Instructions to follow>
Using the entries below, return word for word the lines from the one containing "This screenshot has width=1280, height=689." up to and including the last.

* * *

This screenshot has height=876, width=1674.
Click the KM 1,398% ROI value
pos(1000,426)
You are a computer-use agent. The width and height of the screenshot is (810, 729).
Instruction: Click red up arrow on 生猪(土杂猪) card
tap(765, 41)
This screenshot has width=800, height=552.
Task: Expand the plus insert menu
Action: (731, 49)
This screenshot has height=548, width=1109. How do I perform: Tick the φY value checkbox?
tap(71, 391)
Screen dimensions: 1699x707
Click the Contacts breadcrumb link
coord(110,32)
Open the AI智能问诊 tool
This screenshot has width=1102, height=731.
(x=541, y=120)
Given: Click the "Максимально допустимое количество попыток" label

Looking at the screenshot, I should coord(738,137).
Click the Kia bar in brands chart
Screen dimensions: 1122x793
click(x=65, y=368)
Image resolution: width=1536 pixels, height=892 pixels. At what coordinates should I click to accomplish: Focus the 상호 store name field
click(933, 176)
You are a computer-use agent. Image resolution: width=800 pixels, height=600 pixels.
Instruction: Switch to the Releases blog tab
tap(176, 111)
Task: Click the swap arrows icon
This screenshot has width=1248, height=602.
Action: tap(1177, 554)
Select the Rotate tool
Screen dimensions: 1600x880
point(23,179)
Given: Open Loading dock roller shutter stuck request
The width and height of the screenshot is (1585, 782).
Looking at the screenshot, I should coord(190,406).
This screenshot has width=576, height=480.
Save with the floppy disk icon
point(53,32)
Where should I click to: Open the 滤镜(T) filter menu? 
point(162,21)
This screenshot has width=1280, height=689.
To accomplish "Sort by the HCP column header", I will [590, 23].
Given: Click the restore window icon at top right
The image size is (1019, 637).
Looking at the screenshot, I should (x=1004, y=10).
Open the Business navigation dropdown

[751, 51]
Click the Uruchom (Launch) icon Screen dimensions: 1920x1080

* * *

Result>
This screenshot has width=1280, height=689.
To accomplish "Sort by the HCP column header", I will [590, 23].
Given: Click the restore window icon at top right
The image size is (1019, 637).
Looking at the screenshot, I should (x=1004, y=10).
Open the Business navigation dropdown

[751, 51]
Click the Uruchom (Launch) icon Screen dimensions: 1920x1080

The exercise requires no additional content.